WRITTEN EXERCISE
Reproduce the following lines word for word, omitting the pictures from your answer.

---------- GIVEN INFORMATION ----------

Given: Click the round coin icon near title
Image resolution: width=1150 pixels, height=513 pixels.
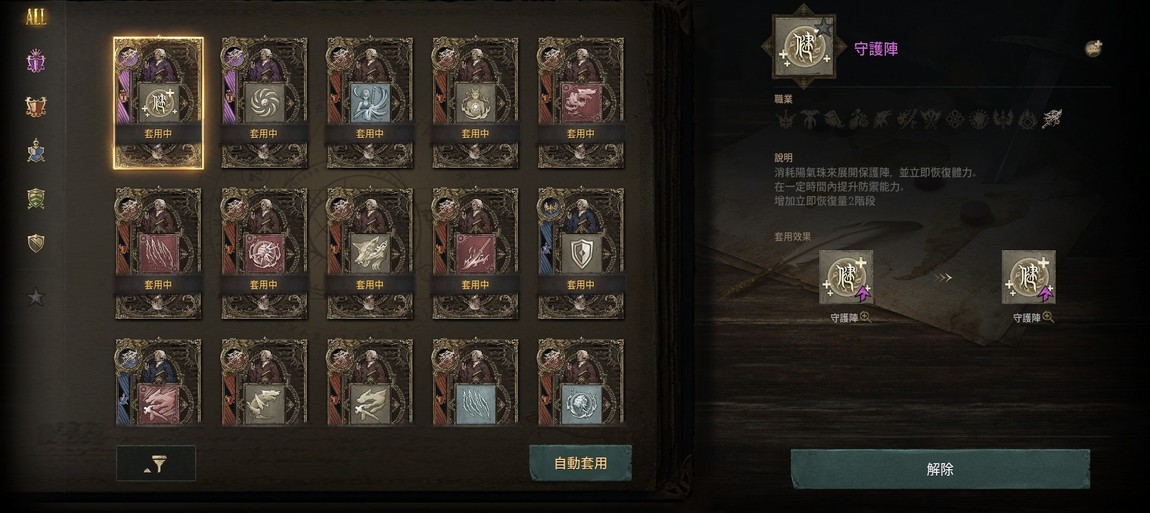Looking at the screenshot, I should [1094, 48].
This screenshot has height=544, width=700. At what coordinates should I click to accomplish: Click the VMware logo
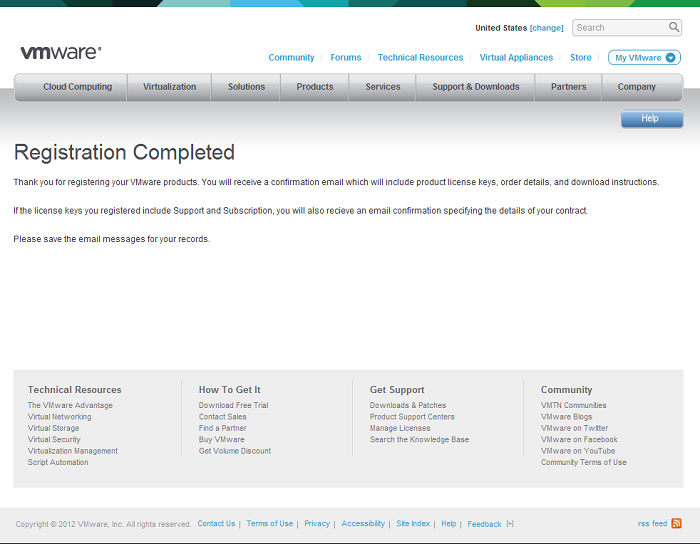pos(60,52)
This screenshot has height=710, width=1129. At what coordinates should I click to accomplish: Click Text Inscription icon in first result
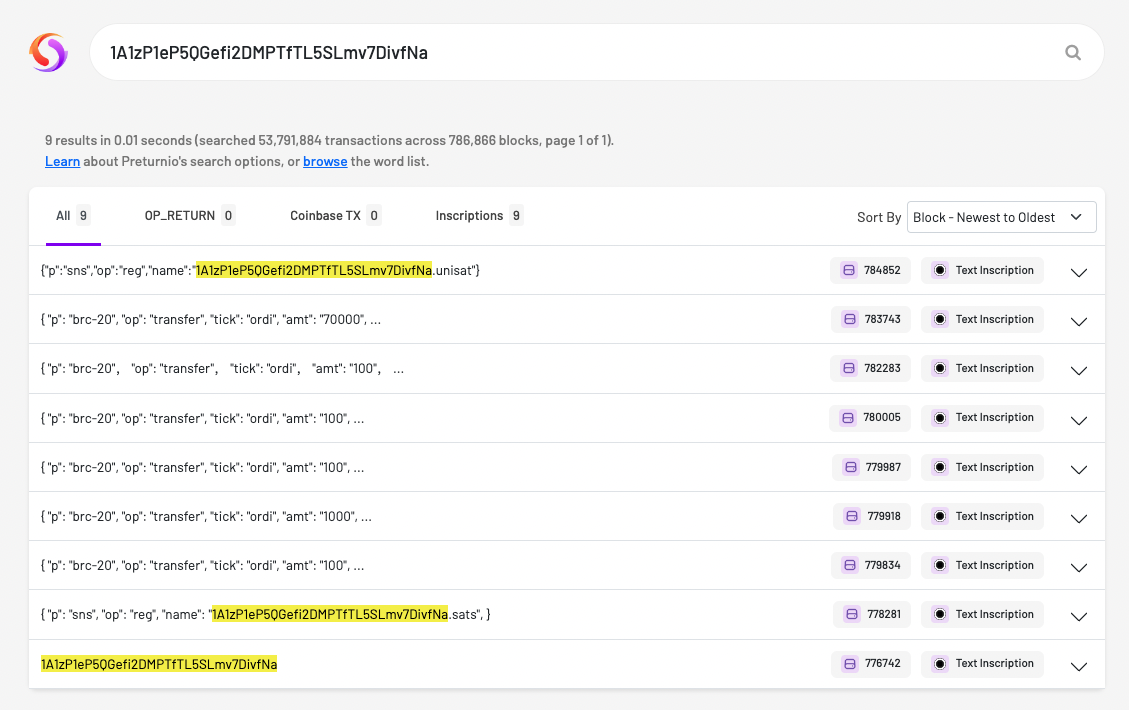pyautogui.click(x=939, y=271)
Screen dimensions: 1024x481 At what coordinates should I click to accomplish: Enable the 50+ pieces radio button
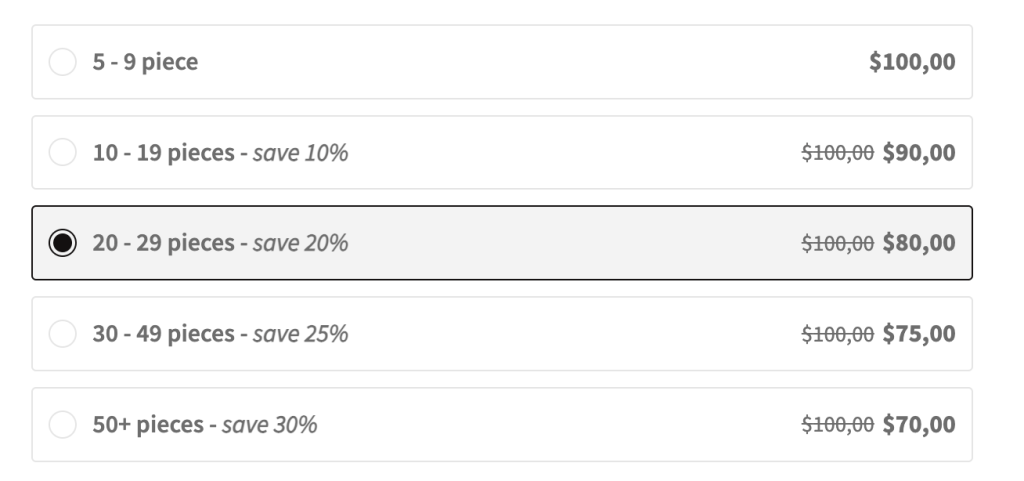(62, 425)
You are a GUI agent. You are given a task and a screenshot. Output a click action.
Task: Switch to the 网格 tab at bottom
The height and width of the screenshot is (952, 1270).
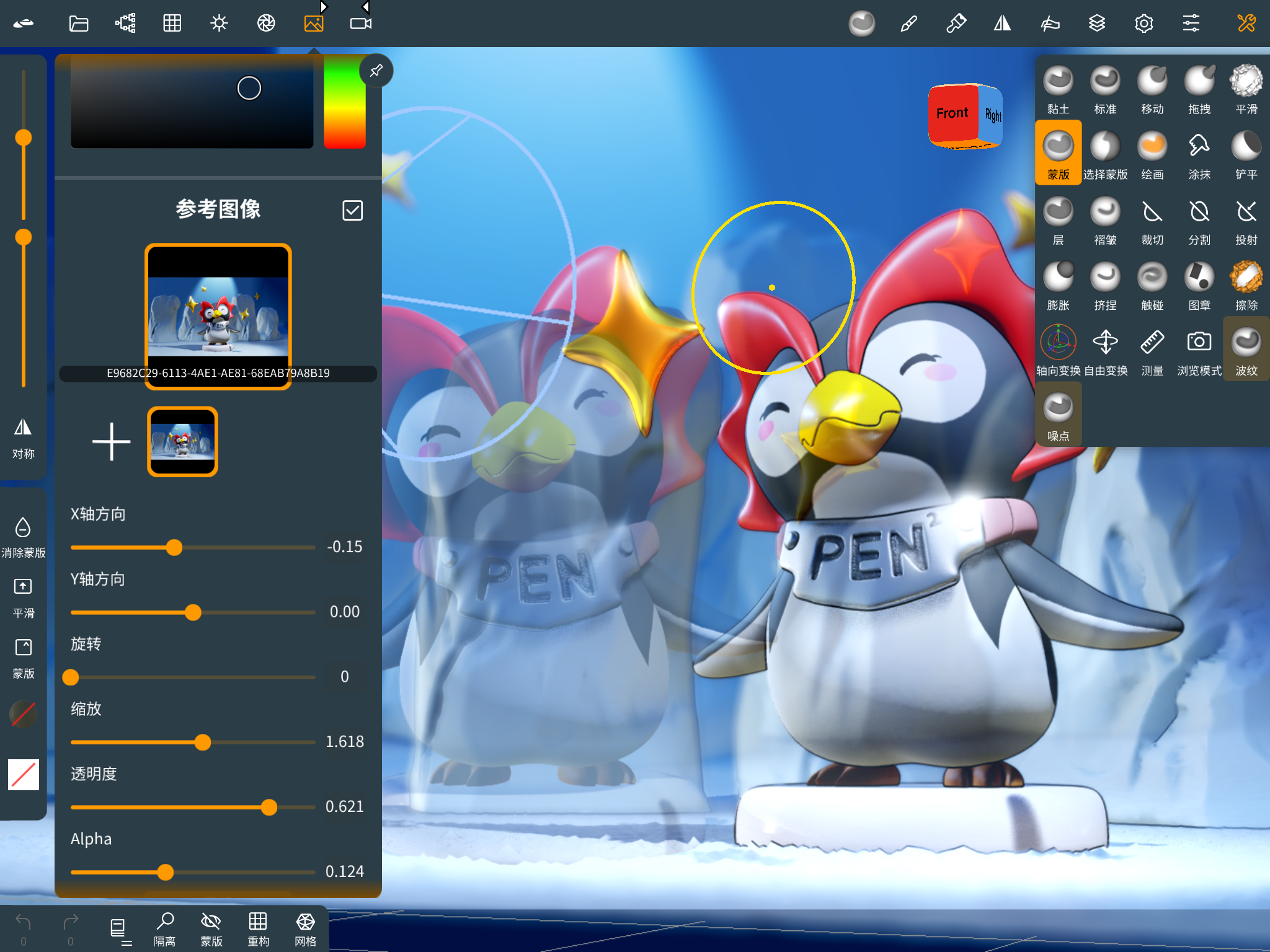pyautogui.click(x=305, y=927)
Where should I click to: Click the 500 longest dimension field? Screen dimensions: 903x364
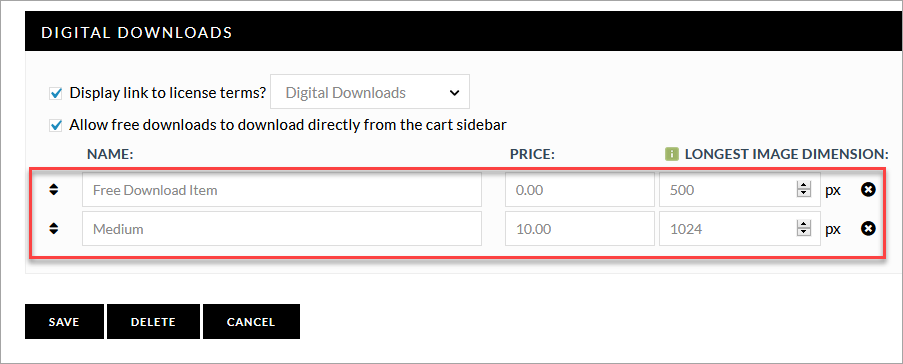739,189
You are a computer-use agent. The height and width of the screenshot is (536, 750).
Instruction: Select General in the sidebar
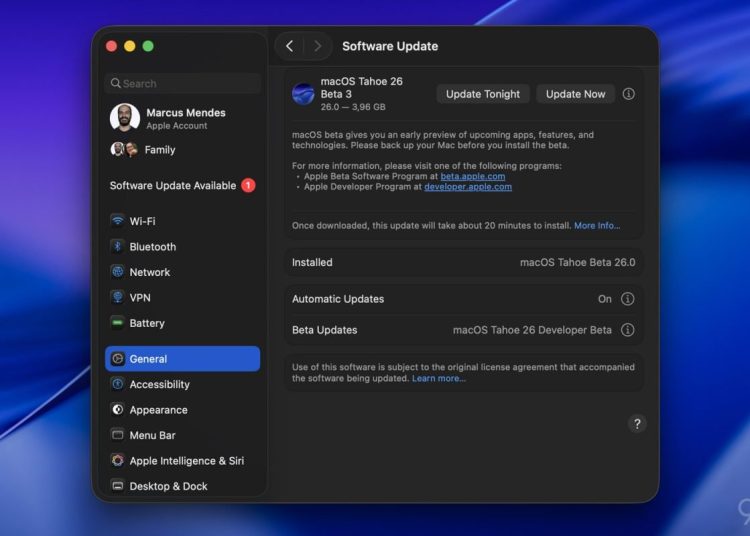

----------

CORRECT OUTPUT
Given: Click the round coin icon near title
Image resolution: width=1150 pixels, height=513 pixels.
Looking at the screenshot, I should [1094, 48].
This screenshot has height=544, width=700. At what coordinates should I click to accomplish: Click the VMware logo
pos(60,52)
This screenshot has height=710, width=1129. At what coordinates should I click to accomplish: Click Text Inscription icon in first result
pyautogui.click(x=939, y=271)
Screen dimensions: 1024x481 At what coordinates should I click to accomplish: Enable the 50+ pieces radio button
(62, 425)
You are a GUI agent. You are given a task and a screenshot. Output a click action.
Task: Switch to the 网格 tab at bottom
The height and width of the screenshot is (952, 1270).
pyautogui.click(x=305, y=927)
Where should I click to: Click the 500 longest dimension field? Screen dimensions: 903x364
739,189
You are a computer-use agent. The height and width of the screenshot is (536, 750).
Instruction: Select General in the sidebar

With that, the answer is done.